The scales fell from Bednall’s eyes. He saw how the country’s media proprietors had amassed power unparalleled in the world and had wielded it ruthlessly, to protect or advance their commercial interests and to influence government policies and the outcome of elections.
He wrote that a prime minister needed to make only three telephone calls to have the Australian newspaper groups marshal “their entire resources” and spread a message around the country, by print and on air, in a matter of hours or days. Bednall’s description of them as “media monsters” gives Young her title.
He came to regret his role in helping the newspaper proprietors manipulate the process of government allocation of the first commercial television licences in the early 1950s. First, they stalled the introduction of a new medium that had been invented in the 1920s, first broadcast by the BBC in Britain in 1936 and broadcast commercially in the US since 1947.
Then, when they saw how their US counterparts had miscalculated by not buying outlets for a swiftly profitable medium, they manoeuvred to take control by installing Bednall (with government agreement) as a member of a royal commission into television that recommended newspaper companies were best placed to be granted the new licences.
The story of how television came to Australia has been told before, but Young, a political scientist, makes the reader attend to the corrupted political forces at work. Throughout this well-researched, crisply written book, she draws on an impressive array of sources, ranging from previously published accounts and academic studies to private letters between media executives and close reading of newspapers aided by the priceless research tool Trove.
Media Monsters covers the period from early in the Second World War when daily newspapers in Australia were still the primary news medium – more than 2.6 million newspapers were sold daily in a population of 7.5 million. Radio was young, and it was not until the war that the ABC, established in 1932, was able to develop its own independent news service, primarily because the newspaper proprietors, led by Murdoch, lobbied government to restrict the ABC and protect their afternoon sales.

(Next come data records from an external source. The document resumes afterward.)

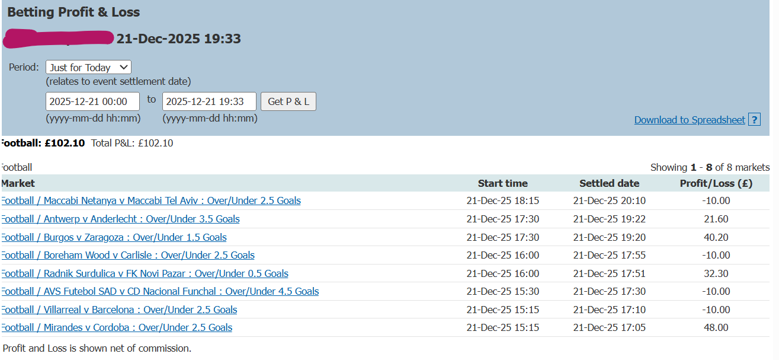Open the Antwerp v Anderlecht market link

[x=121, y=219]
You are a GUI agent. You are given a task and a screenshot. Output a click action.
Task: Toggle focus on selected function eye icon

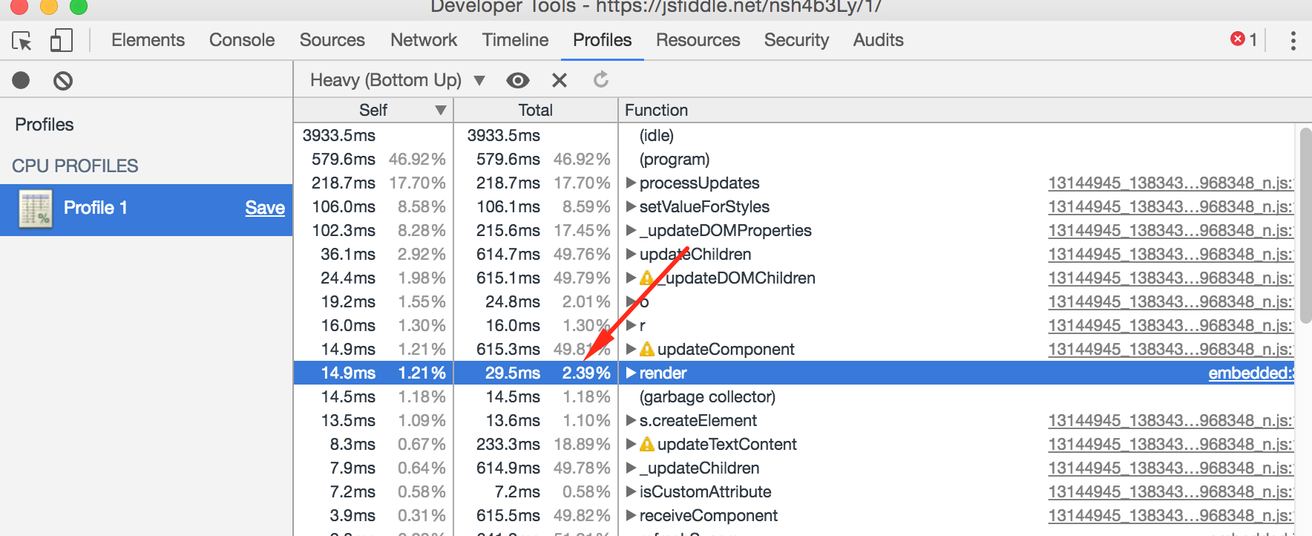[518, 80]
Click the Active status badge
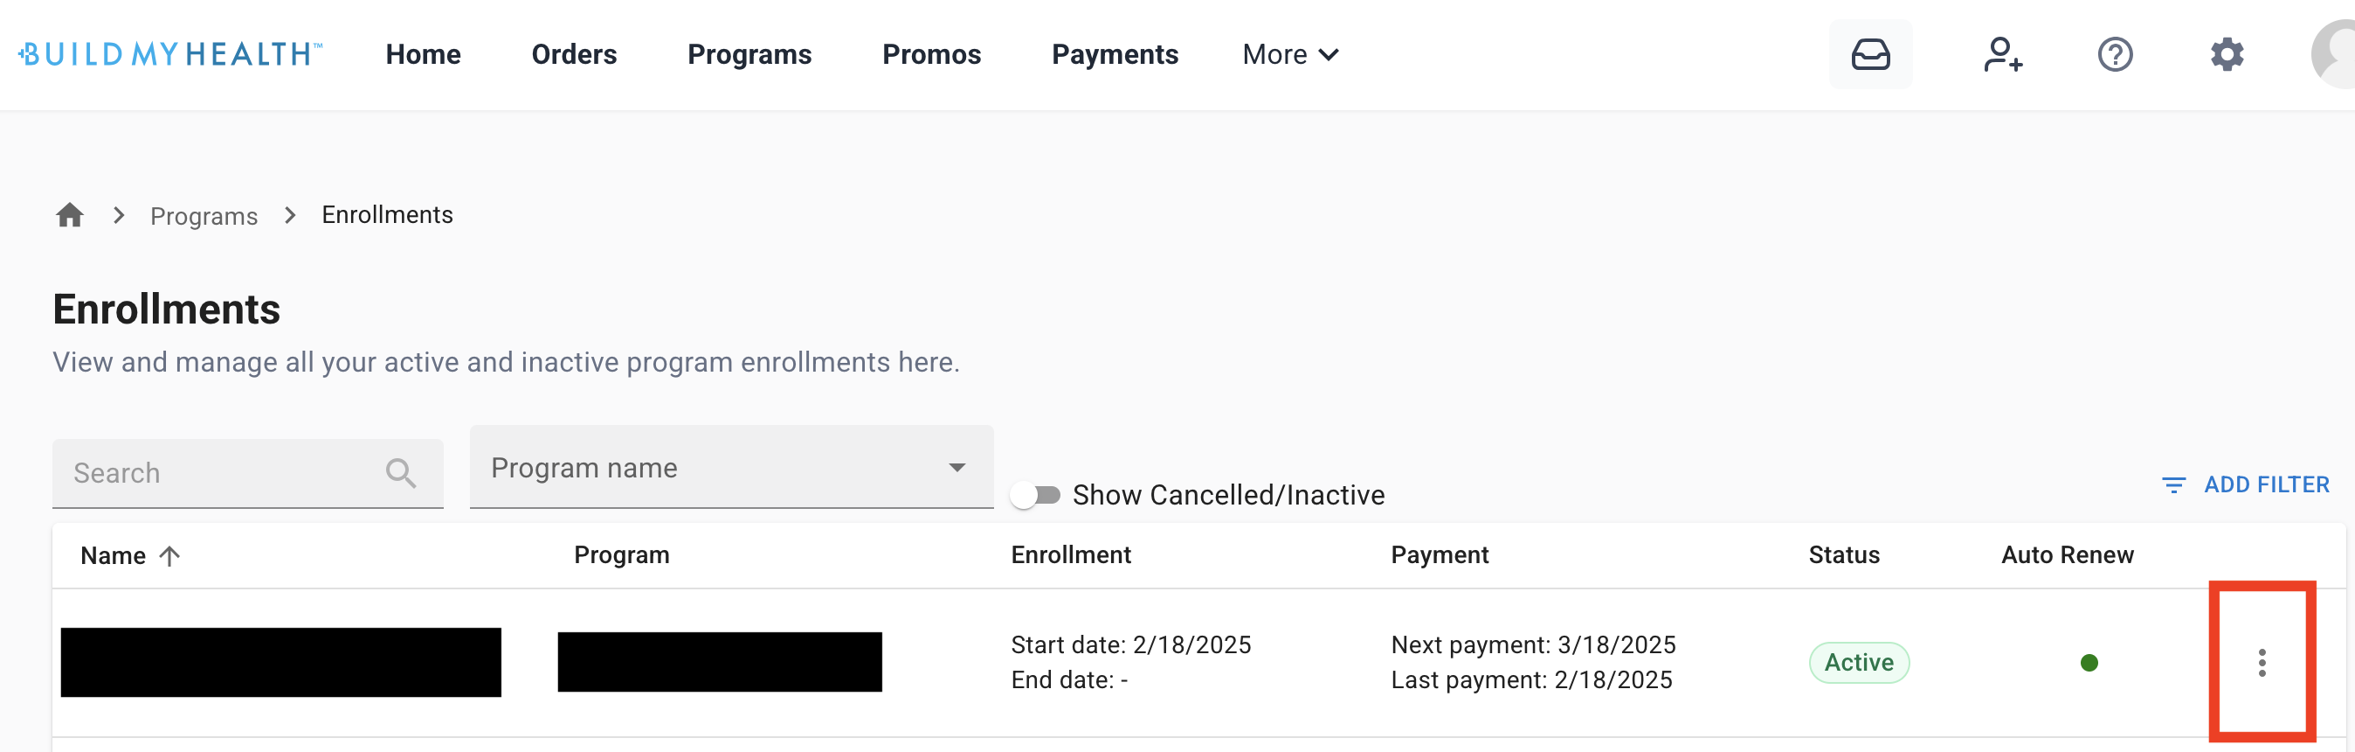2355x752 pixels. point(1859,662)
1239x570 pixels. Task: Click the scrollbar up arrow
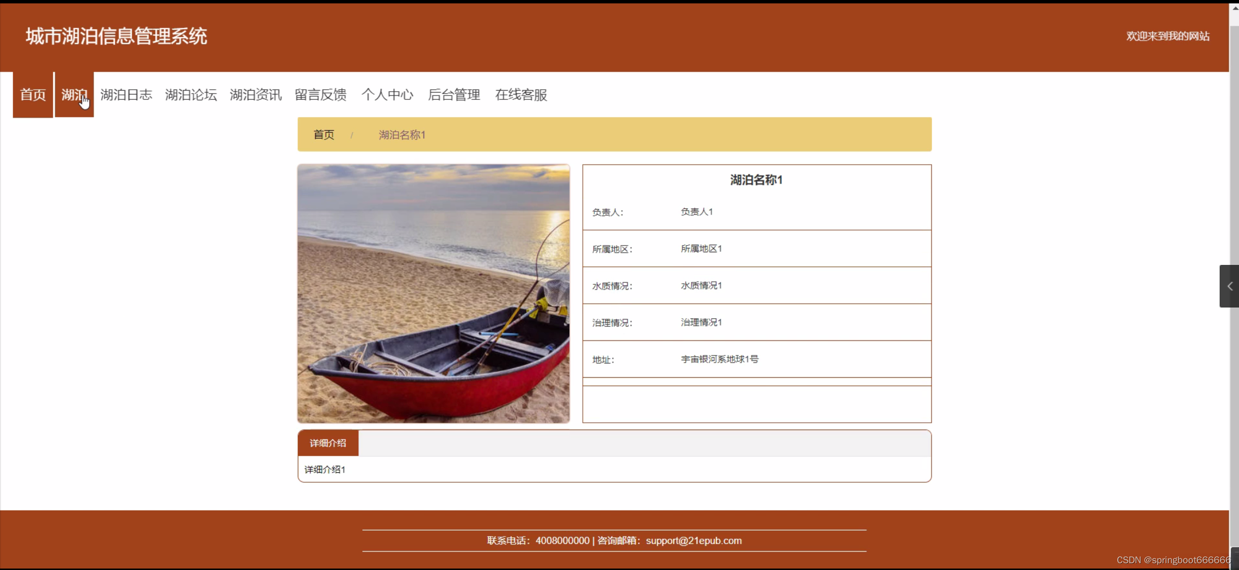(x=1235, y=8)
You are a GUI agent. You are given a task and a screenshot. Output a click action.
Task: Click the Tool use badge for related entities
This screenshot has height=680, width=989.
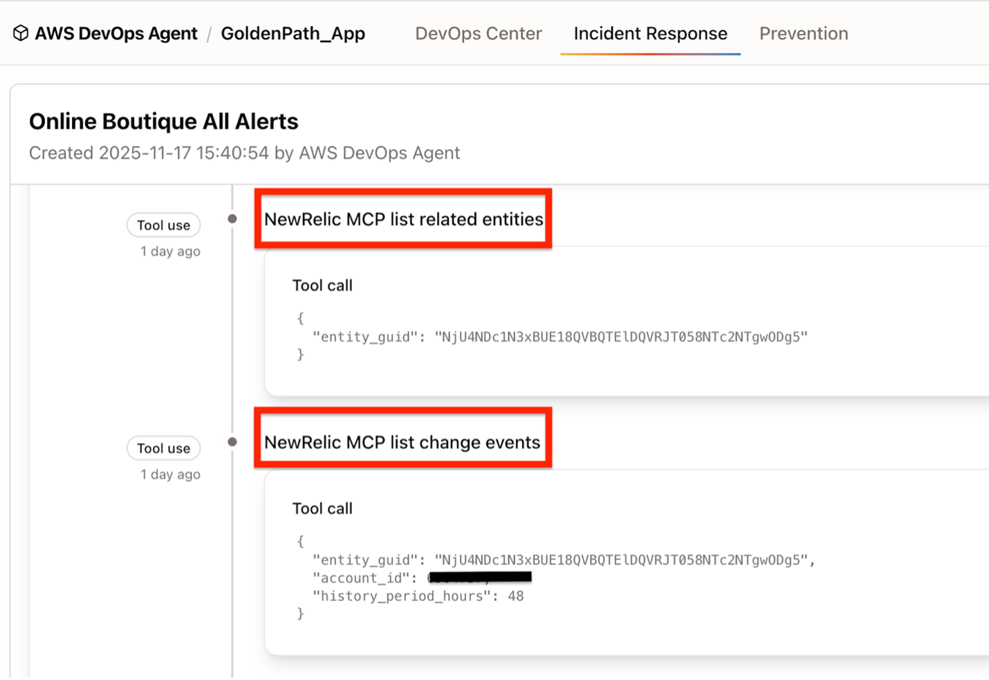point(163,225)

Television quickly became the most popular medium, which would have worried the newspaper magnates more had they not become the main holders of commercial TV licences, which as Roy Thomson, the owner of The Times and other papers in Britain, said, were a licence to print money.
The book ends with the election of the Whitlam Labor government in 1972, by which time, Young writes, even former long-serving Liberal prime minister Robert Menzies realised proprietors had amassed enormous power across print and broadcast media despite his and other governments’ efforts.
A clear picture emerges in the book of newspaper media proprietors who acted as a law unto themselves (Frank Packer), surveyed their territory with seigneurial indifference (Sir Warwick Fairfax) or energetically and inventively grew their holdings into a burgeoning empire (Rupert Murdoch).
While there had been 16 proprietors of the country’s metropolitan daily newspapers in 1945, there were only three in 1972 after Frank Packer sold The Daily Telegraph to Rupert Murdoch. This was before the Hawke Labor government’s notorious cross-media ownership laws of 1986 that led to further concentration of media ownership, benefiting especially Murdoch and Kerry Packer, Frank’s son.
For those, like me, who began working in the media in the 1980s, the cross-media ownership laws were a seismic event, but as Young documents clearly, it’s more accurate to see them as a continuation, maybe a culmination, of a pattern established decades before.
Whether and how Young will continue her researches into the current day will be fascinating to see. Just because the legacy media companies’ business model has been waylaid by the big tech companies does not mean questions about abusive media power have faded.
Quite the contrary: recall the recent revelations from the Fox News-Dominion lawsuit that was settled only after News Corp showed itself to have cared less about truth than knowingly continuing to broadcast lies to retain an audience worth more than $US1 billion a year.
Matthew Ricketson is a professor of communication at Deakin University and co-author of Who Needs the ABC?